Hey America: MIND YOUR OWN DAMN BUSINESS. IF THEY WANT TO EXECUTE CHILD RAPISTS AND YOU WANT TO CODDLE THEM THATS YOUR BUSINESS. KEEP YOUR NOSE OUT OF THE WORLD DAMN! 

WilliamBarnes
WilliamBarnes

@jimmyjimmyjimmy111 You certainly got up on the wrong side of the bed, didn't you? The fact that America DOESN'T "keep your nose out of the world ", as you so quaintly put it shows how uninformed you are of how America has done so much to further the cause of freedom and human rights the world over. Although America is not perfect now and can only hope to be as perfect as the human condition permits it is still responsible for a great deal of the goodness which it continues to emanate and is thanked for the world over. If you can't see this, you are blind. A world without the USA would be a world without the vast American contribution toward everything under the sun, from A to Z. I also don't agree about alot of which American politicians have done with American funds, but the good far outweight the bad. The problem you are ranting about is the same problem the entire world faces. How to educate children in a world of continuing growing adversity and violence, where parents and entire societies are obliged to let their kids be raised in the streets so they can dedicate their lives to scraping away to maintain a measly existence for their families. Even with all the defects American society has, it is ALL we have and must protect it as we try to perfect it, and that includes being concerned about EVERYTHING ELSE happening in the world and not following your ranting posture. If you are American, you should be ashamed of yourself.

WilliamBarnes
WilliamBarnes

@jimmyjimmyjimmy111 You certainly got up on the wrong side of the bed, didn't you? the fact that America DOESN'T "keep your nose out of the world ", as you so quaintly put it shows how uninformed you are of how America has done so much to further the cause of freedom and human rights the world over. Although America is not perfect now and can only hope to be as perfect as the human condition permits it is still responsible for a great deal of the goodness which it continues to emanate and is thanked for the world over. If you can't see this, you are blind. A world without the USA would be a world without the vast American contribution toward everything under the sun, from A to Z. I also don't agree about alot of which American politicians have done with American funds, but the good far outweight the bad. The problem you are ranting about is the same problem the entire world faces. How to educate children in a world of continuing growing adversity and violence, where parents and entire societies are obliged to let their kids be raised in the streets so they can dedicate their lives to scraping away to maintain a measly existence for their families. Even with all the defects American society has, it is ALL we have and must protect it as we try to perfect it, and that includes being concerned about EVERYTHING ELSE happening in the world and not following your ranting posture. If you are American, you should be ashamed of yourself.

Thetruthteller
Thetruthteller

@WilliamBarnes @jimmyjimmyjimmy111Hey, Billy, I'm sure Jimmy would have gotten the (rather lengthy message) the first time around. :) (On another note, is it just me, or is that doc grinning away like nobody’s business? Hah!)
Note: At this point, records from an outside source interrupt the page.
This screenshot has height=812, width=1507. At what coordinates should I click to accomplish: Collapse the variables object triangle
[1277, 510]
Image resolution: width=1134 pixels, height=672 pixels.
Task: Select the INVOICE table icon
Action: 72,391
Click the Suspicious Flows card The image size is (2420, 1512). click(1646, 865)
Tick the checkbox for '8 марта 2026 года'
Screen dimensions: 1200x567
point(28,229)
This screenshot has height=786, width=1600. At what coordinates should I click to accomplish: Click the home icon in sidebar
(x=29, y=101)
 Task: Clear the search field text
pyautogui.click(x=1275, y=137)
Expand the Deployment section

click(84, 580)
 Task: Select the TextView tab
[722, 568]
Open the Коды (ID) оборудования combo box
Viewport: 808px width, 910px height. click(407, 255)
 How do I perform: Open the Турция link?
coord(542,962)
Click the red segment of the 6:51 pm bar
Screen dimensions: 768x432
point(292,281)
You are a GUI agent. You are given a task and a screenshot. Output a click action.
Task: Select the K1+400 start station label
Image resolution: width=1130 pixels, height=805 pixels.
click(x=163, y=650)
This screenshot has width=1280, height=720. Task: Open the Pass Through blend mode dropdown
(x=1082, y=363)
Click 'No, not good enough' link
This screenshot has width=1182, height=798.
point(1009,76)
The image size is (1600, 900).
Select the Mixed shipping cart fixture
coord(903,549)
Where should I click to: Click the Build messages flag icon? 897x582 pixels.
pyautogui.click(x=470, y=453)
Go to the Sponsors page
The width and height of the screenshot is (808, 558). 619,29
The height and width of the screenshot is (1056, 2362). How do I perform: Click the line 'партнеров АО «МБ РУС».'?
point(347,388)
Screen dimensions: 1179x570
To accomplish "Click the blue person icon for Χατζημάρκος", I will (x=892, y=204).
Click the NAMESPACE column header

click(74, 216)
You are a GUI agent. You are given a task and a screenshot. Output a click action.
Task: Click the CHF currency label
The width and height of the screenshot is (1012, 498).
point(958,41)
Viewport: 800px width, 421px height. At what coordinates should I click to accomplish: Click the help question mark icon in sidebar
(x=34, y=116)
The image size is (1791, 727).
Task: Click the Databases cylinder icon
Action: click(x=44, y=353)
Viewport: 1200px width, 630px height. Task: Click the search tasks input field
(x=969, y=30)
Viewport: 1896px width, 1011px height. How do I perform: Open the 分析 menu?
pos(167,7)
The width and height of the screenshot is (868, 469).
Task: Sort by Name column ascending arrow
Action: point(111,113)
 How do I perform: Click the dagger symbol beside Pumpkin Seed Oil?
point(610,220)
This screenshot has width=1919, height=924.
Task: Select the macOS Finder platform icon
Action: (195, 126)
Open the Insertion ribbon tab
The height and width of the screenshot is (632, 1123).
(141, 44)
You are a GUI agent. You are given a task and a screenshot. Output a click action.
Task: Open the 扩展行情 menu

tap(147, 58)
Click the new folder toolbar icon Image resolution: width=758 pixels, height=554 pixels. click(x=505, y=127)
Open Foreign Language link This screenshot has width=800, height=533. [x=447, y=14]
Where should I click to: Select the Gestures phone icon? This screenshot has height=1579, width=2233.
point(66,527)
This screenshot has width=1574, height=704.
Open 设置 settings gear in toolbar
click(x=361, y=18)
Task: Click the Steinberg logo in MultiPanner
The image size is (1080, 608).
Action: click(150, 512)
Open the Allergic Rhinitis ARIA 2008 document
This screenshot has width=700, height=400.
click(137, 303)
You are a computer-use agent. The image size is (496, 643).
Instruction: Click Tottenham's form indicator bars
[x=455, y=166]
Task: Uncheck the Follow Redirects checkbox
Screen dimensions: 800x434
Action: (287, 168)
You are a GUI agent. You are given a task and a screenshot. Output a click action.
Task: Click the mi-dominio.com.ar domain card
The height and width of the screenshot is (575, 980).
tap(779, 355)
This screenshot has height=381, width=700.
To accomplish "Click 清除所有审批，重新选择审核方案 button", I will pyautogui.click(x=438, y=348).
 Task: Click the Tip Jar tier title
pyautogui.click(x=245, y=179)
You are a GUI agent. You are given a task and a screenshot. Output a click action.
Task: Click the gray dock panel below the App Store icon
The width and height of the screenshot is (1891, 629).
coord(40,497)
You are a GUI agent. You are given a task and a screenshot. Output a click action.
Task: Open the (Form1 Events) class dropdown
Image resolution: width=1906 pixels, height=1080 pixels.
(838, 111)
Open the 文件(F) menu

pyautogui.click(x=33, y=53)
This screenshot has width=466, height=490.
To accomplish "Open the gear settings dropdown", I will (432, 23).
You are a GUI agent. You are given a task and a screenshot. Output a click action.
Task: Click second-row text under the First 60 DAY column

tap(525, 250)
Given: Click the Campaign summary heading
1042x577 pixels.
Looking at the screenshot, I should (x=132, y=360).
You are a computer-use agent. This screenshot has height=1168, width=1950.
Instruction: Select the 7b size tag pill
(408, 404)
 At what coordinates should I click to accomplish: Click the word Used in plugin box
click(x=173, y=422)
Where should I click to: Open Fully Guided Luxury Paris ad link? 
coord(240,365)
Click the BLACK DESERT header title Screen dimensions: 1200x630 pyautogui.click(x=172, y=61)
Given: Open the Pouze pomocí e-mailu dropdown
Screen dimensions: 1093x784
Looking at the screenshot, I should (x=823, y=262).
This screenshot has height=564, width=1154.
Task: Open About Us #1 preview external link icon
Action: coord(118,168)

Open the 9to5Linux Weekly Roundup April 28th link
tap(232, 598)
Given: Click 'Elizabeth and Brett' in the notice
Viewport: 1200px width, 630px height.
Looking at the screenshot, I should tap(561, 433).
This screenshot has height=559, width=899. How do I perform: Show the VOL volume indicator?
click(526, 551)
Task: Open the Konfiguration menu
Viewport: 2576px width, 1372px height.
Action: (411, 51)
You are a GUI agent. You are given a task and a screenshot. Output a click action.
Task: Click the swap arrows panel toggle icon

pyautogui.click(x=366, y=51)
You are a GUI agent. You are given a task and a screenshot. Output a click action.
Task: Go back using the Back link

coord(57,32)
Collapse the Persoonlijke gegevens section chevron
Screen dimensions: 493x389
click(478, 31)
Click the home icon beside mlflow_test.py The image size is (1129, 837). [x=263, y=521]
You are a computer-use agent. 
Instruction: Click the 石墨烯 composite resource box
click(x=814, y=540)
Anyway, let me paraphrase a little story I read a long time ago; it goes something like this: a Sufi judge was once trying a case in a village involving two men with a dispute. After the first had given his side of the matter, the Sufi said, matter-of-factly, "You're right." With some trepidation, his adversary proceeded to give his own version, at which the judge again said, "You're right." A man from among the audience squatting around quickly stood up and cried out, "Judge, they can't BOTH be right!" At which the Sufi declared, "You're right!"

Well, the story is most likely apocryphal but let me be the third man: You guys are both right. There are, indeed, many benefits of American involvement in the world at large, AND child rapists better start thinking about those Last Will and Testaments they've been putting off (at least in Yemen and other no-nonsense societies). Cheers.